The Architecture of Contract Innovation

Matthew Jennejohn (BYU Law School)

Abstract: Many contracts, such as the merger agreements studied here, are complex combinations of customized and standardized terms, and thereby achieve economies of both scale and scope. Such contracts are “mass customized,” to borrow a term from engineering research. This Article introduces a theoretical framework and methodological toolkit for studying such complex agreements. With respect to theory, it adds to recent scholarship that applies modularity theory to the design of complex agreements by introducing an alternative approach to harnessing contractual complexity—flexible specialization.
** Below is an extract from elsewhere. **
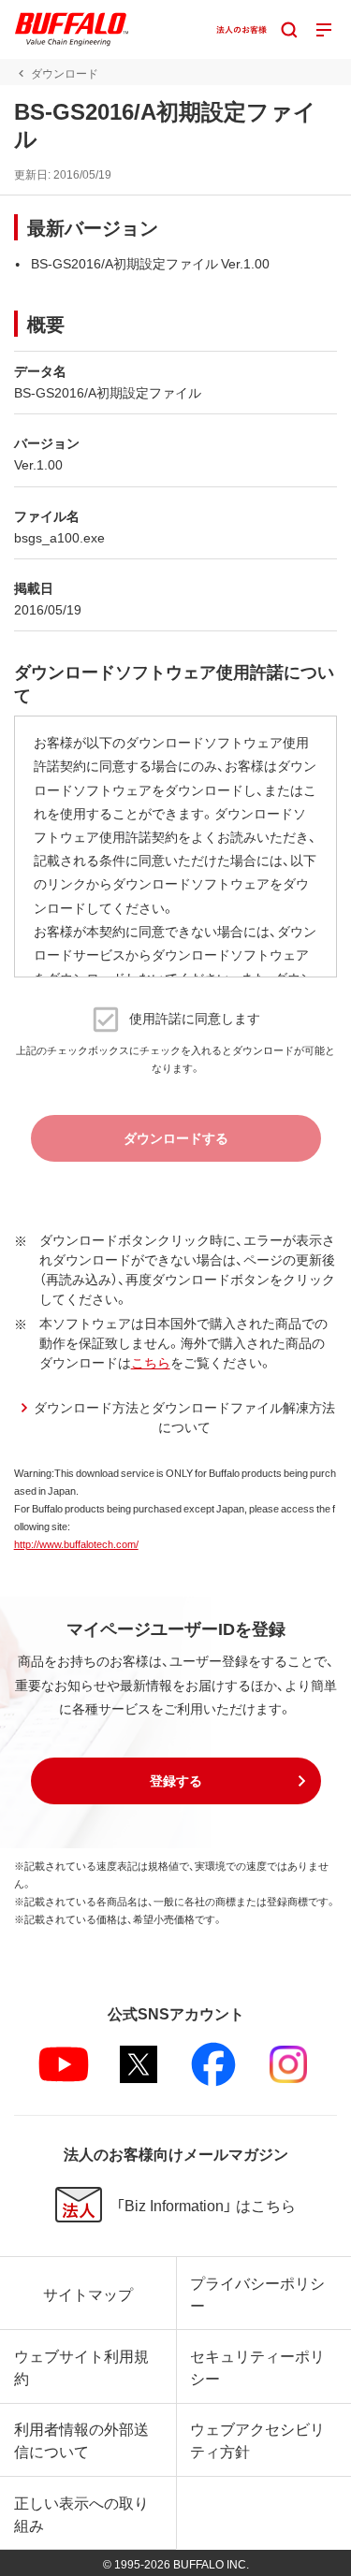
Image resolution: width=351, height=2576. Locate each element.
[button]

Whereas modularity attempts to manage systemic complexity by isolating discrete subsystems from one another and ensuring their interoperability through a set of static interface rules, flexible specialization allows for tightly coupled connections between subsystems, and interoperability is achieved through a suite of explicit and tacit organizational routines that reduce the design team’s communication and learning costs, allowing them to quickly process adjustments across the interlocking sub-systems. Using hand-collected data from samples of public company merger agreements and of the teams of deal lawyers that designed them, this Article presents the results of a preliminary empirical study testing whether the architecture of mass customized contracts reflects either modularity theory or the logic of flexible specialization. Methods developed in systems engineering, organizational theory, and network analysis are used to map the structural topology of the sampled agreements and deal teams. Results of the merger agreement analysis suggest that the contracts are integrated to a material extent, rather than being purely modular systems. Similarly, analysis of the internal organization of the corporate law firms designing those agreements suggests thickly interwoven organizational structures, consistent with flexible specialization’s rich information-sharing routines.